I’m currently doing a literature review for one of my papers on intermittent demand forecasting with machine learning, and I’ve noticed a recurring fundamental mistake in several recently published papers, even in respectable peer-reviewed journals.
The mistake? Using error measures based on the Mean Absolute Error (MAE). This is a crime against the humanity when working with intermittent demand. I’ve explained this issue multiple times before (here, here, and here), but it appears that this idea needs to be repeated over and over again. Let me explain.
MAE is minimised by the median. In the case of intermittent demand, the median can often be zero.
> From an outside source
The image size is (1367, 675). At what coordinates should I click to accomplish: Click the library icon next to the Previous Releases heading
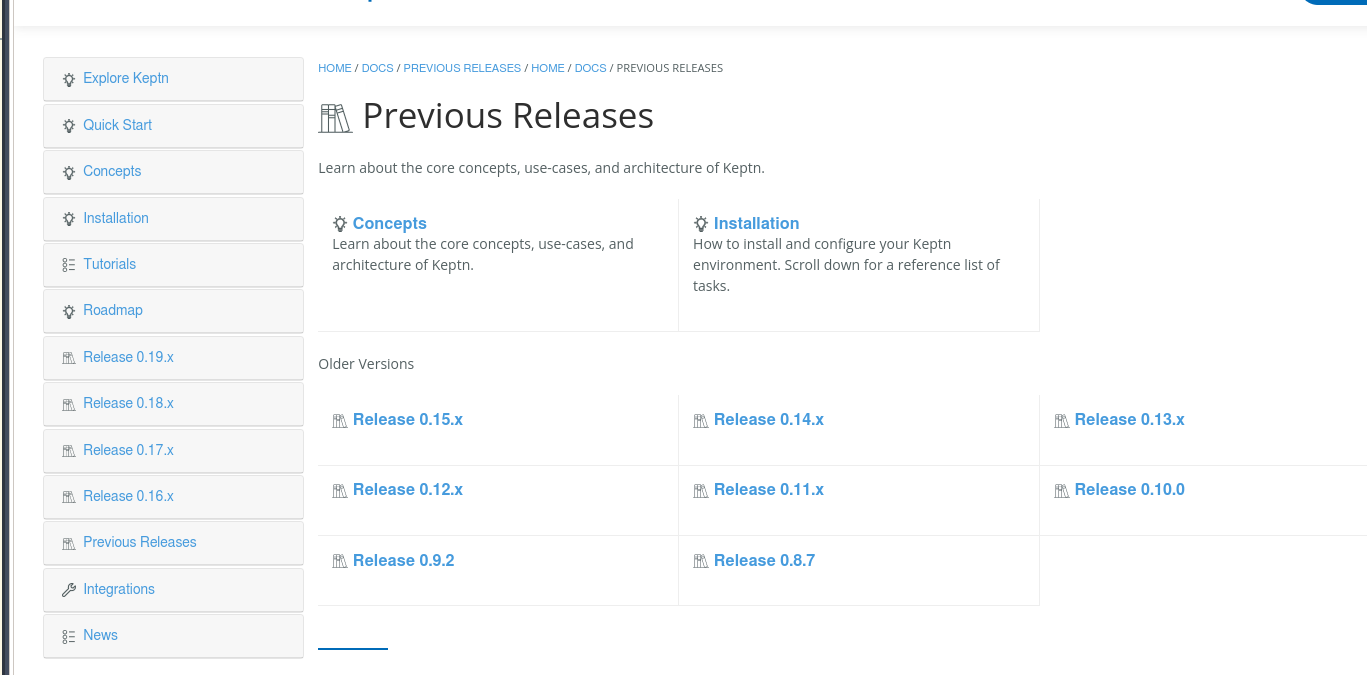(x=335, y=117)
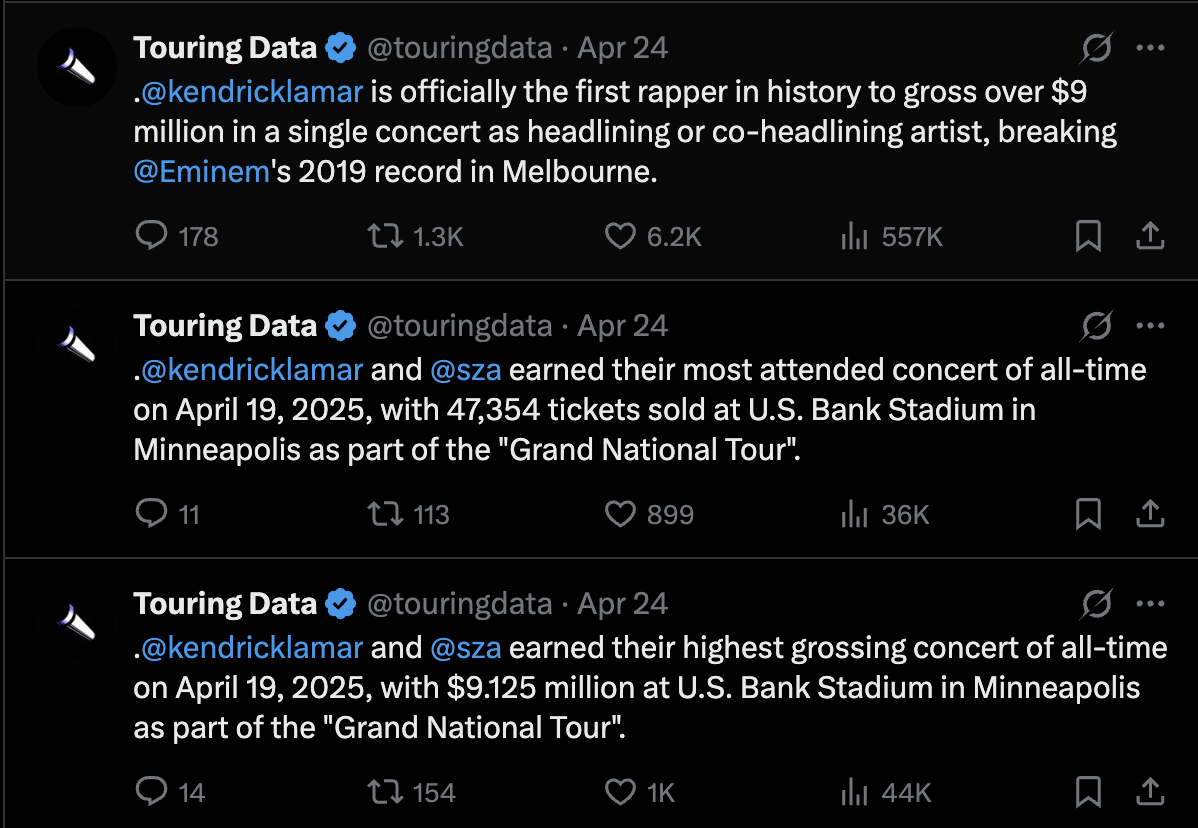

If you use MAE (or scaled measures like MASE or sMAE) to evaluate forecasts and compare, for example, Croston, TSB, ETS, and an Artificial Neural Network (ANN), you may find the ANN outperforming the others. However, this could simply mean that the ANN produces forecasts closer to zero than the alternatives. This is not what you want for intermittent demand! The goal is to capture the structure correctly and produce conditional mean forecasts (typically). Instead, by relying on MAE, you might conclude: “We won’t sell anything in the next two weeks”, implying that there’s no need to stock products. This is apparently wrong and unhelpful.
Attached to this post is a figure showing three forecasts for an intermittent demand series:
- The blue line represents the mean of the data;
- The green line is a forecast from an Artificial Neural Network;
- The red line is the zero forecast.
In the figure’s legend, you’ll see error measures indicating that the zero forecast performs best in terms of MAE, followed by the ANN, and lastly, the mean forecast. Based on MAE, the conclusion would be: “We won’t sell anything, so don’t bother stocking the product”. But this outcome occurs solely because 12 out of 20 values in the holdout are zeros, making the median zero as well.
On the other hand, RMSE provides a more reasonable evaluation, showing that the mean of the data is more informative and preferable to the other methods.
The brief summary of this post is: *Don’t use MAE-based error measures for intermittent demand!* (Insert as many exclamation marks as you’d like!)
P.S. Actually, as a general rule, avoid using MAE for evaluating methods that produce mean forecasts. For more details, check out this post.
P.P.S What frustrates me a lot is that the reviewers of those papers did nothing to fix this issue, which means that they are clueless about that as well.